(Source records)

--- --- ---

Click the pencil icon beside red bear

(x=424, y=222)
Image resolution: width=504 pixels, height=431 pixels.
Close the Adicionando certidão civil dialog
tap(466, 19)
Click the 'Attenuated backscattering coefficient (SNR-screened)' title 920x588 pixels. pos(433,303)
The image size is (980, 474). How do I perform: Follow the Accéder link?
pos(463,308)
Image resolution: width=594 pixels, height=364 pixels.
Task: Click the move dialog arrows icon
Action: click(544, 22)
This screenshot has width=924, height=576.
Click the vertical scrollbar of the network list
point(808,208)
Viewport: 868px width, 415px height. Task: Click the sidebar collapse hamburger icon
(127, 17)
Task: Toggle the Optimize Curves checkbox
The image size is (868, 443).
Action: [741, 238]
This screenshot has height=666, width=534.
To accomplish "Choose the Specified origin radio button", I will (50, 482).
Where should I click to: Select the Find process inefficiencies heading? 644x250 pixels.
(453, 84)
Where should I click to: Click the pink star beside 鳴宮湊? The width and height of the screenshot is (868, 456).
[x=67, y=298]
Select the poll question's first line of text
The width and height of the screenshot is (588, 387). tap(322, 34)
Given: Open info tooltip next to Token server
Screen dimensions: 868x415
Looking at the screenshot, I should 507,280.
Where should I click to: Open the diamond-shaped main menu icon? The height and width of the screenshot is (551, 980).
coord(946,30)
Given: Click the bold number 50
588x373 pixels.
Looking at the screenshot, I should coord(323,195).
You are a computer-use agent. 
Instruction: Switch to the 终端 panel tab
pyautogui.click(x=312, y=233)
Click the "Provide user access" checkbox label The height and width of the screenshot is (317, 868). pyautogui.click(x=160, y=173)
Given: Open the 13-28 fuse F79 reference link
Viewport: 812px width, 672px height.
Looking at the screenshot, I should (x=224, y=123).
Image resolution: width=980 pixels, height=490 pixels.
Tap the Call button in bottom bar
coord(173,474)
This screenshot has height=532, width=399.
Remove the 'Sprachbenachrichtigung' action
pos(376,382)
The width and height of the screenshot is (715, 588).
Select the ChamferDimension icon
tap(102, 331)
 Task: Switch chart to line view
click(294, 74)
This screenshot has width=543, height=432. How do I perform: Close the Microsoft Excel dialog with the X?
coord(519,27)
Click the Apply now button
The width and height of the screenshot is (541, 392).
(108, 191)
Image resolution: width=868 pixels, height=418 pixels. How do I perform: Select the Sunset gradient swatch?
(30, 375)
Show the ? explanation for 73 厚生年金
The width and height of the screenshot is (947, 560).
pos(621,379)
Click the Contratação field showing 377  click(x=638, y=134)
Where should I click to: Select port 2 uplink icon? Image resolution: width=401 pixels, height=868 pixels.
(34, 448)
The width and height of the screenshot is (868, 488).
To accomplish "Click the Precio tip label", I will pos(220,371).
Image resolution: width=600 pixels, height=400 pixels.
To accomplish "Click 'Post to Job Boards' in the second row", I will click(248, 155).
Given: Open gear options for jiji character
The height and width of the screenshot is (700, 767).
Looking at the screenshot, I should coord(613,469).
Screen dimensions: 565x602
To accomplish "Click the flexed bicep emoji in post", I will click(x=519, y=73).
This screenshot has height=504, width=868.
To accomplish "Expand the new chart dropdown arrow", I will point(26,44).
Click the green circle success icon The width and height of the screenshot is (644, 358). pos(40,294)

--- --- ---

» **ABOUT THIS EXERCISE**
Reproduce only the lines above spanning from the line containing "The width and height of the screenshot is (715, 588)." through the line containing "Image resolution: width=600", word for word.

» **COMPLETED TASK**
The width and height of the screenshot is (715, 588).
Select the ChamferDimension icon
tap(102, 331)
 Task: Switch chart to line view
click(294, 74)
This screenshot has width=543, height=432. How do I perform: Close the Microsoft Excel dialog with the X?
coord(519,27)
Click the Apply now button
The width and height of the screenshot is (541, 392).
(108, 191)
Image resolution: width=868 pixels, height=418 pixels. How do I perform: Select the Sunset gradient swatch?
(30, 375)
Show the ? explanation for 73 厚生年金
The width and height of the screenshot is (947, 560).
pos(621,379)
Click the Contratação field showing 377  click(x=638, y=134)
Where should I click to: Select port 2 uplink icon? Image resolution: width=401 pixels, height=868 pixels.
(34, 448)
The width and height of the screenshot is (868, 488).
To accomplish "Click the Precio tip label", I will pos(220,371).
Image resolution: width=600 pixels, height=400 pixels.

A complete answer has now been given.